Criminal suspects. In a surprise ruling, the USSupreme Court has reaffirmed that the police must read suspects their four fundamental rights, including the “right to remain silent” – the so-called “Miranda rights” beloved of US detective series. One of two dissenting judges said the decision “converts Miranda from a milestone of overreaching” into one of “judicial arrogance”.

Australian consumers. Under amendments to copyright laws, software companies and book publishers will lose their monopolies on bringing products in Australia. Under the new rules, importers will be able to obtain their products as soon as they are released anywhere in the world without having to wait for local companies to release them in Australia.
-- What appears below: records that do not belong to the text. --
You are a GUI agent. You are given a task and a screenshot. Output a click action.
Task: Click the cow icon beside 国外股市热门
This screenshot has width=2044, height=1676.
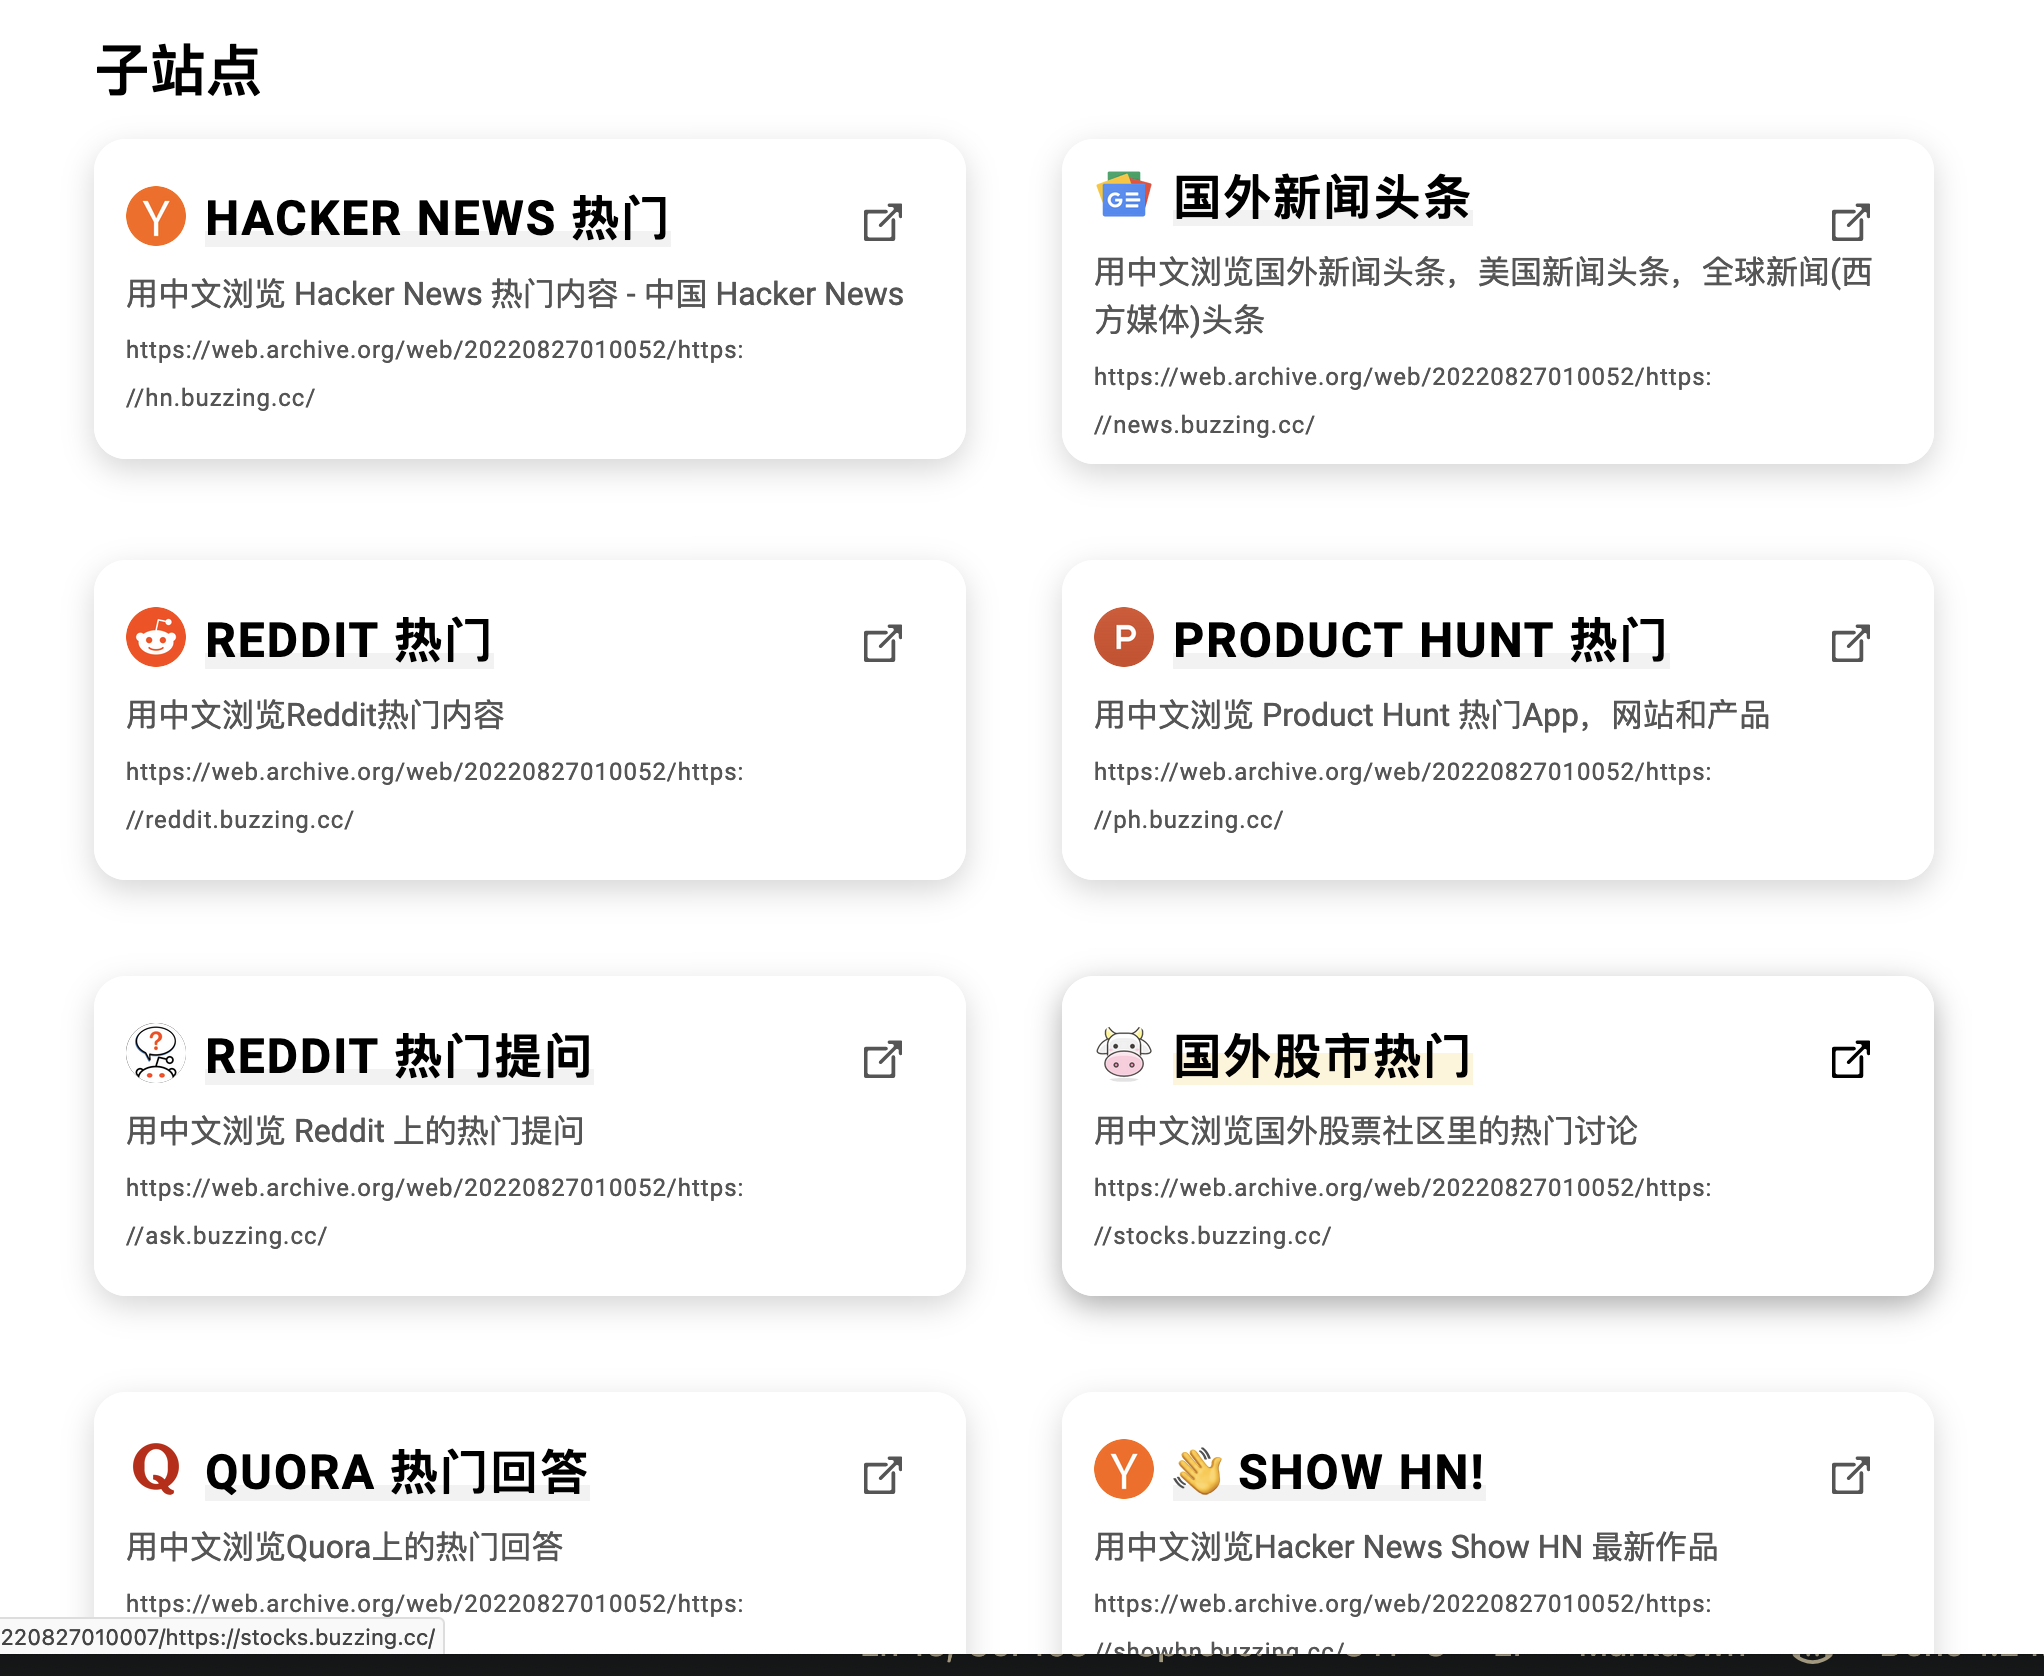click(1124, 1053)
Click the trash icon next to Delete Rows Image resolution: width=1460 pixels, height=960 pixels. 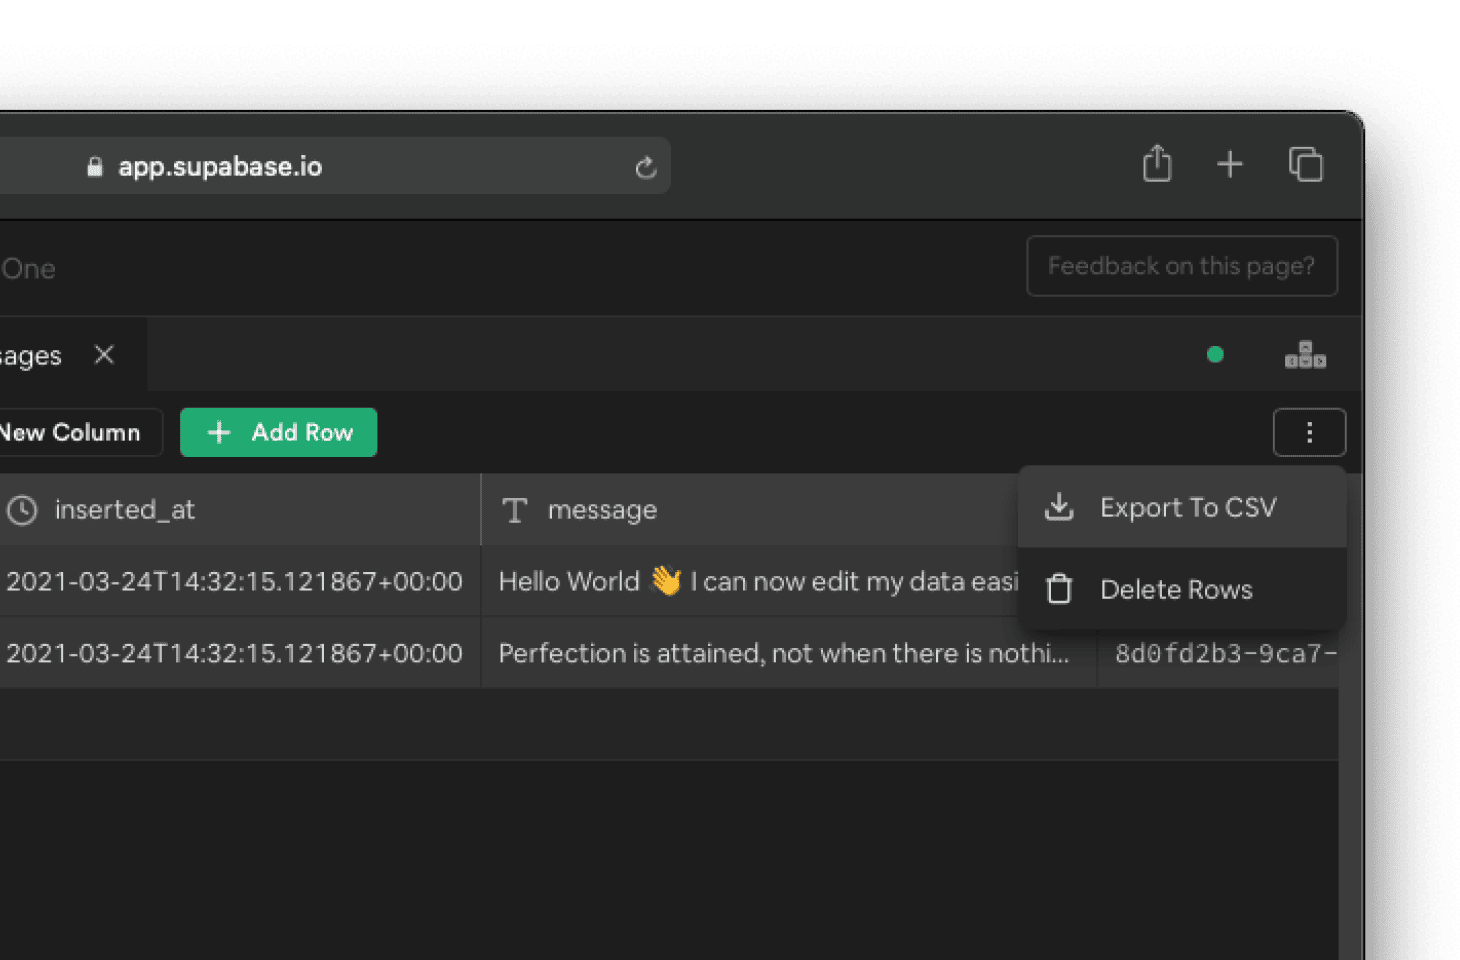coord(1058,589)
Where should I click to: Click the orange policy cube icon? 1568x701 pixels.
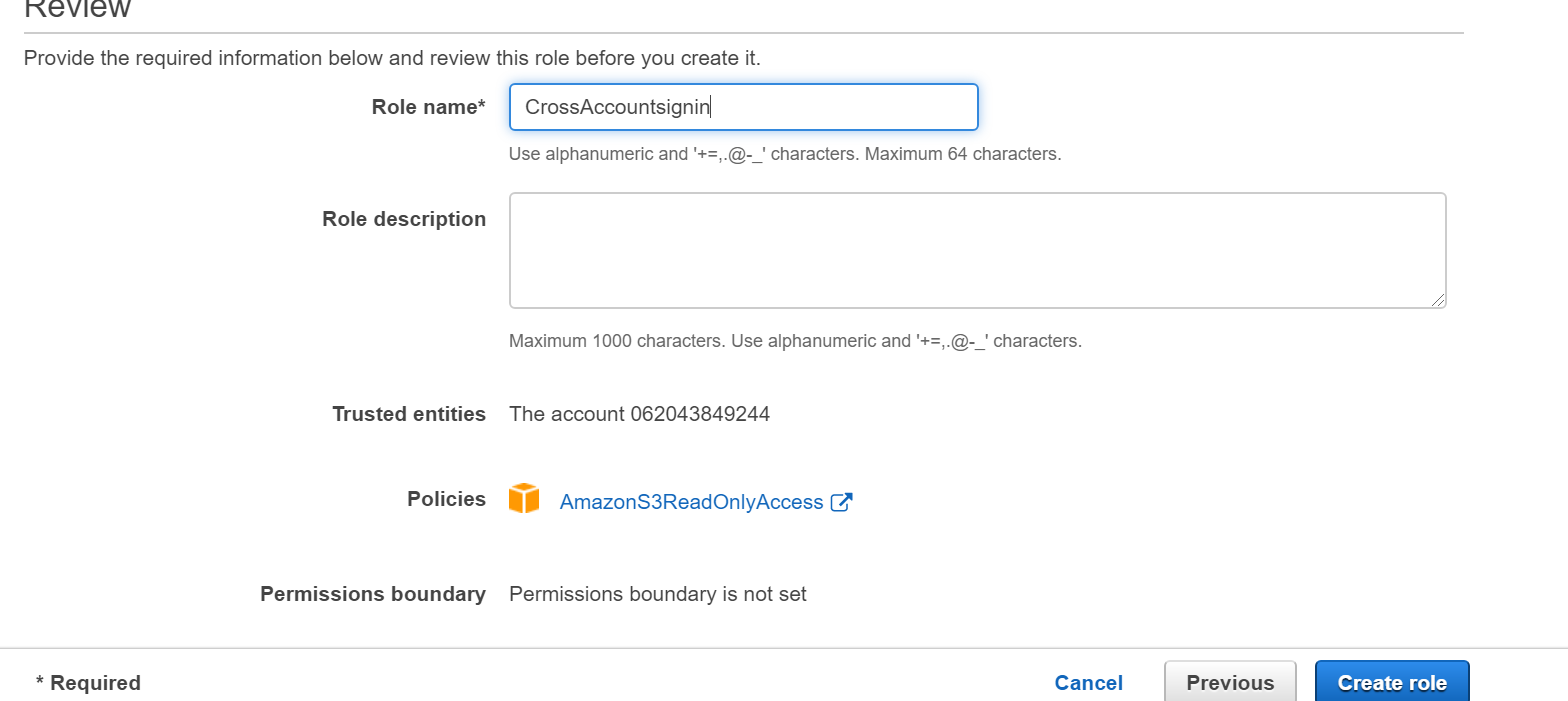coord(524,499)
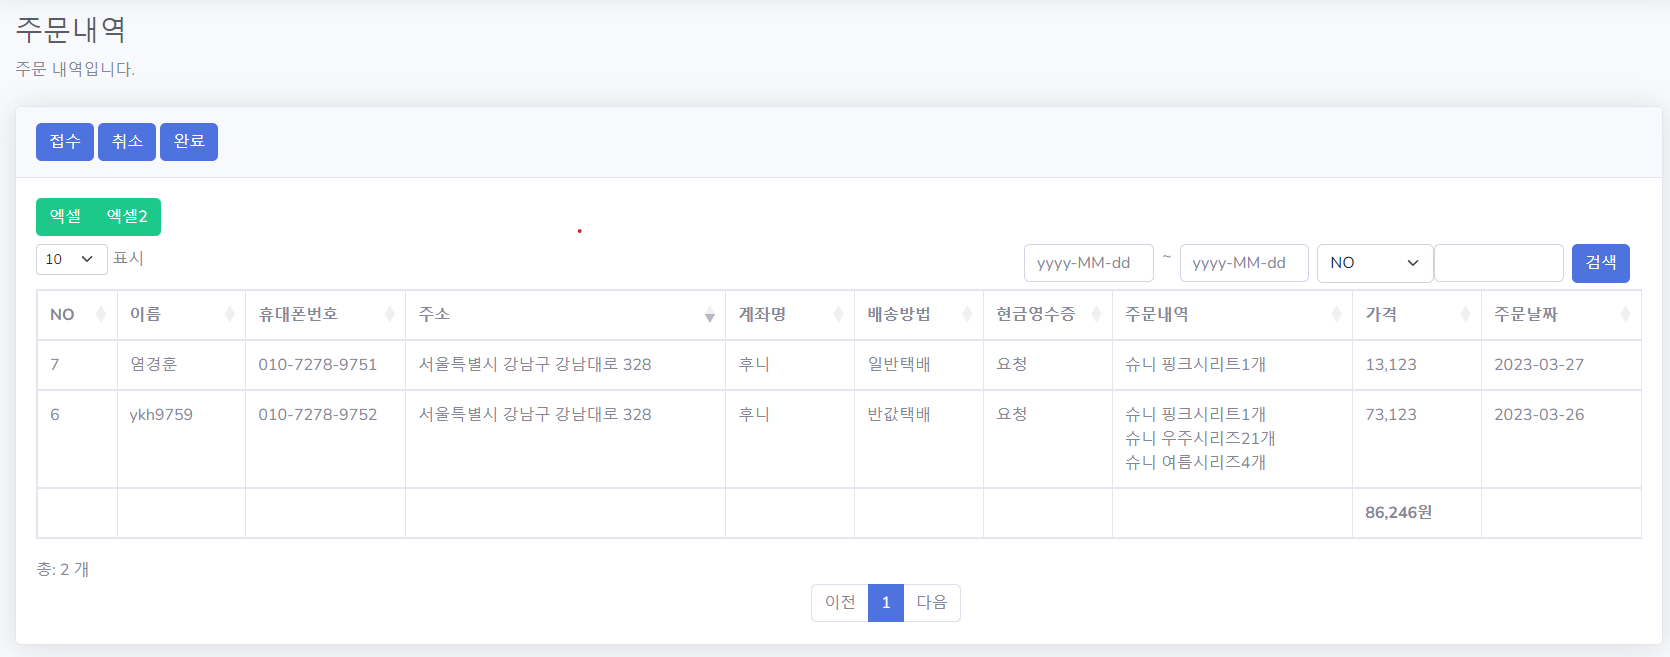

The move could drive prices down by up to a third.

Republican QCs in Northern Ireland. The Lord Chancellor has announced that QCs will not have to declare that they will “well and truly serve Queen Elizabeth II”. Instead they will “well and truly serve all whom I may lawfully be called upon to serve in the office of one of Her Majesty’s Counsel learned in the law”. Lord Irvine said that the change was taken “in the spirit of compromise”.

Women in Kuwait, who are launching a legal claim for political rights. A group of women is asking a court to decide whether the electoral law which prevents women from voting or standing for public office violates the constitution which says:”All people are equal in human dignity and in public rights.”